>>>

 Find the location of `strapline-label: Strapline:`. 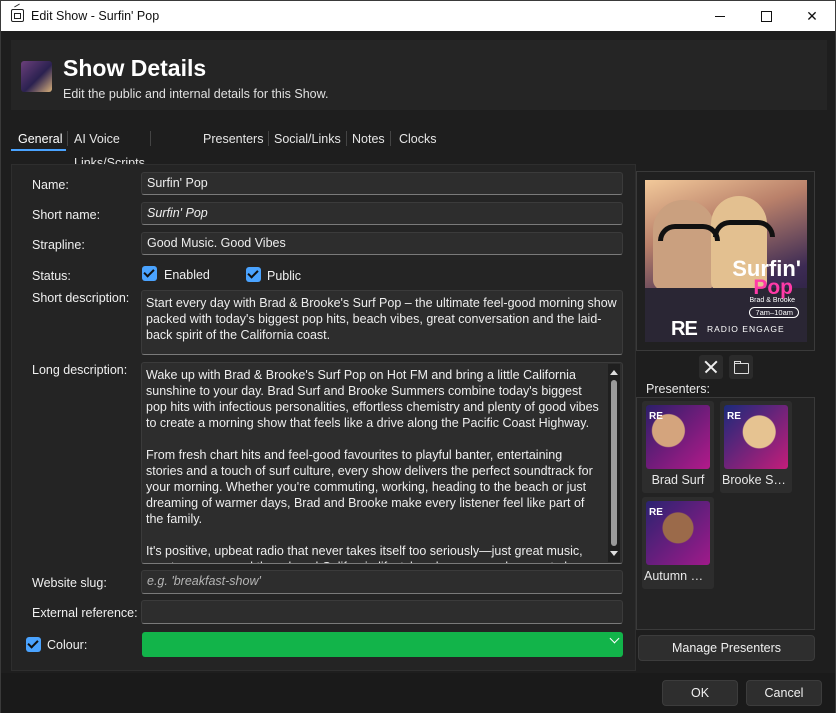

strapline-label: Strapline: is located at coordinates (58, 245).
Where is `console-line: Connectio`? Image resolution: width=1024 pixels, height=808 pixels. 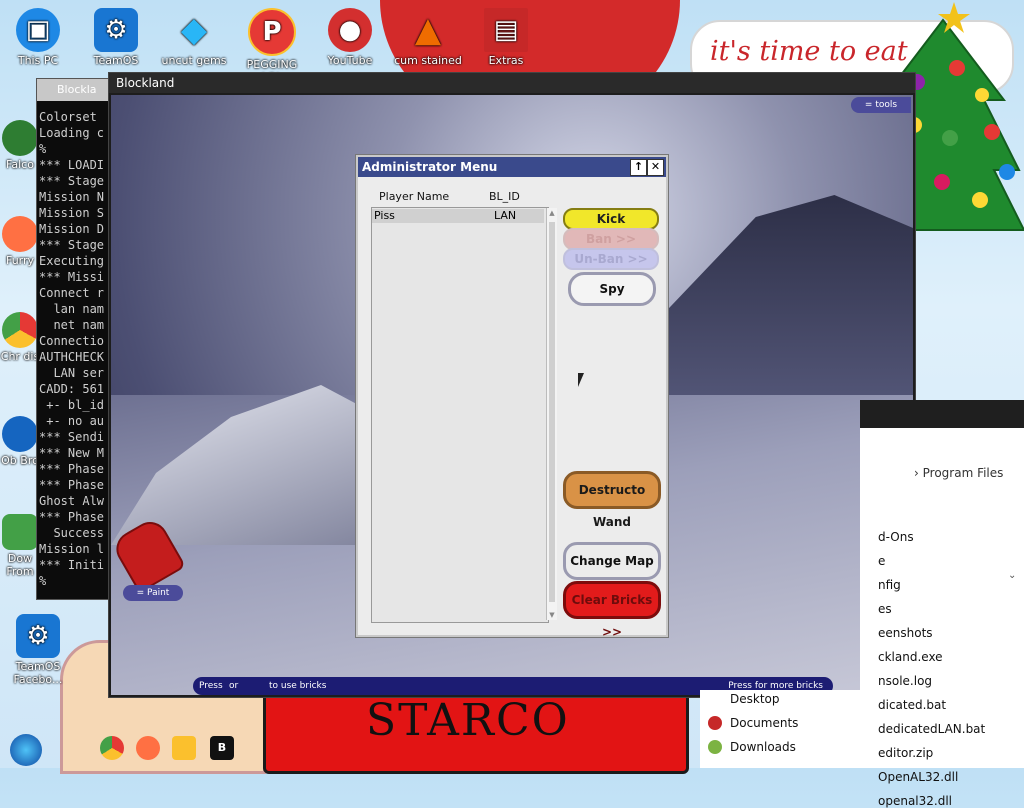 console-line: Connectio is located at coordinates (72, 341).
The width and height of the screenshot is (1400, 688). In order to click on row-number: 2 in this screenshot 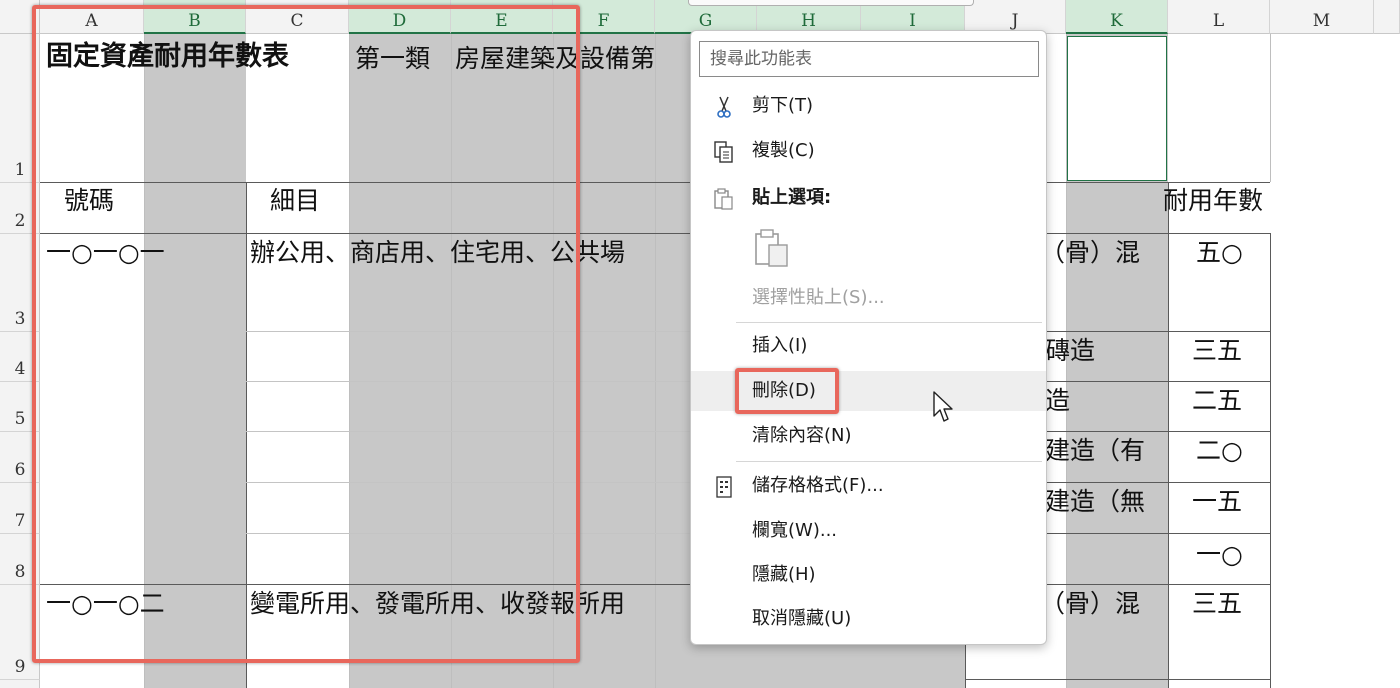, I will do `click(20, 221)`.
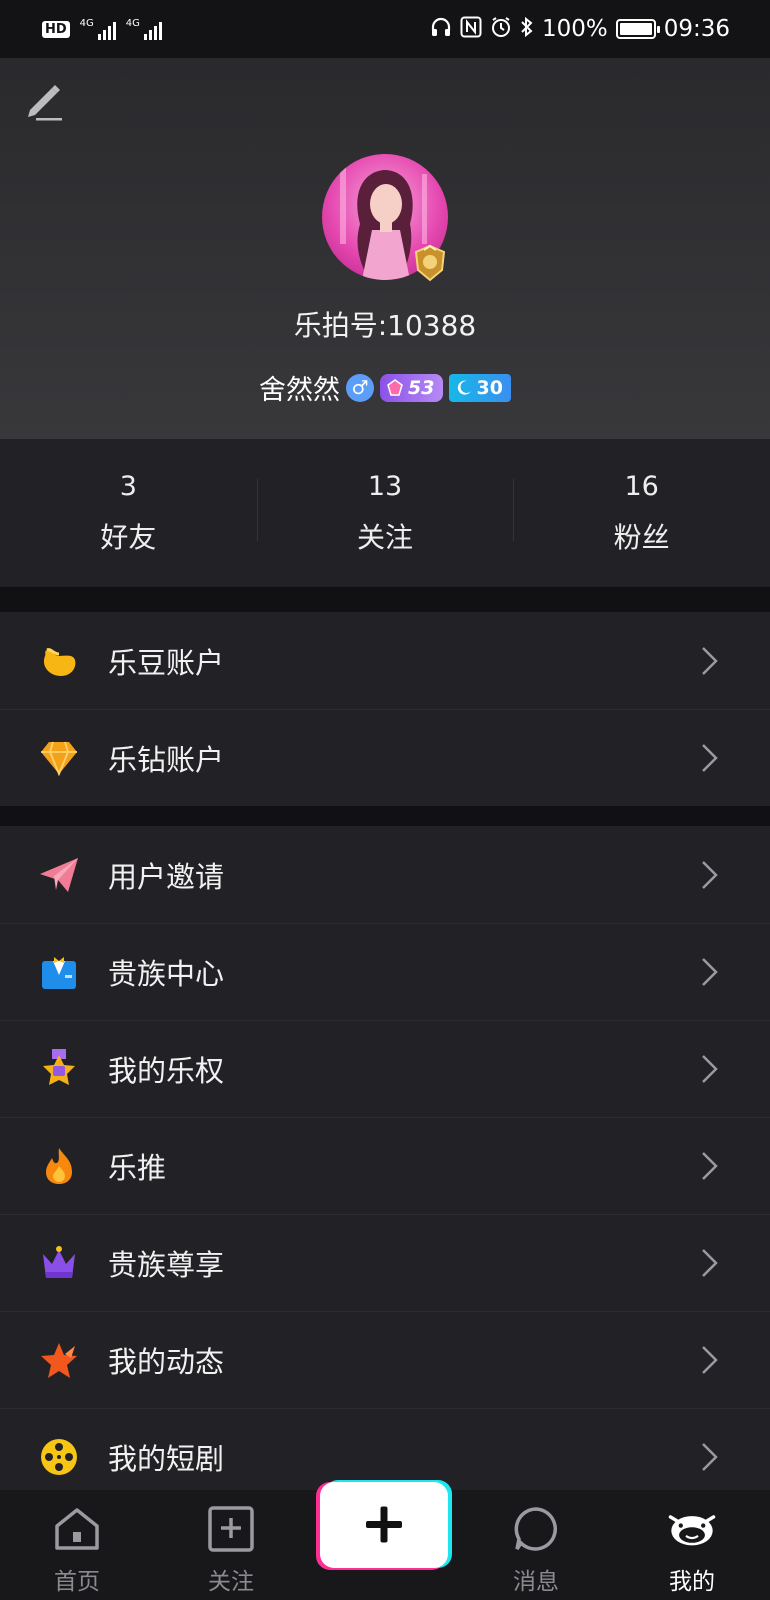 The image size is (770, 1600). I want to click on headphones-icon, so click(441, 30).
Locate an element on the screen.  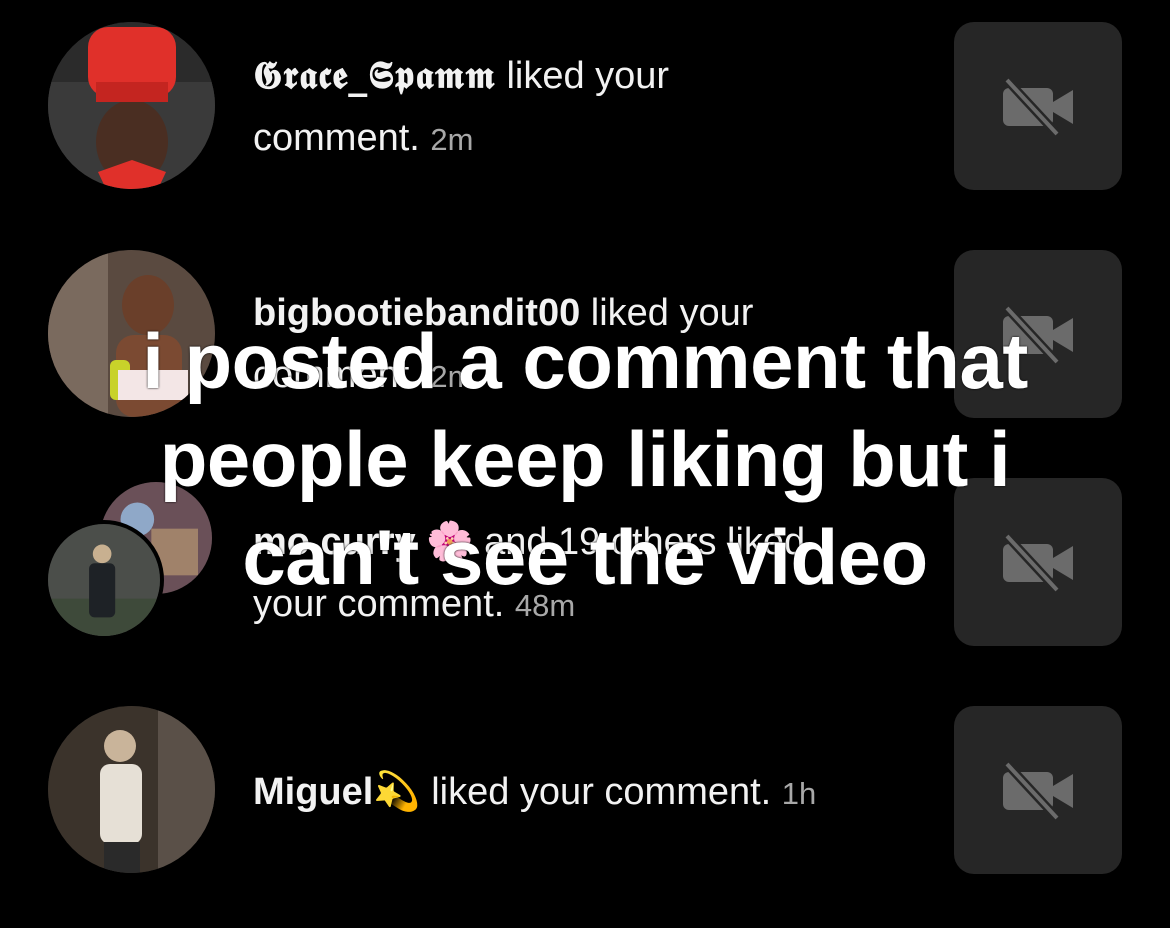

<<<

- YOUR OBJECTIVE:
Reproduce the listing from its opening line through the line containing "strapline-label: Strapline: is", both ends included, and omit the pictures.

- EXERCISE ANSWER:
 Find the location of `strapline-label: Strapline:`. 

strapline-label: Strapline: is located at coordinates (58, 245).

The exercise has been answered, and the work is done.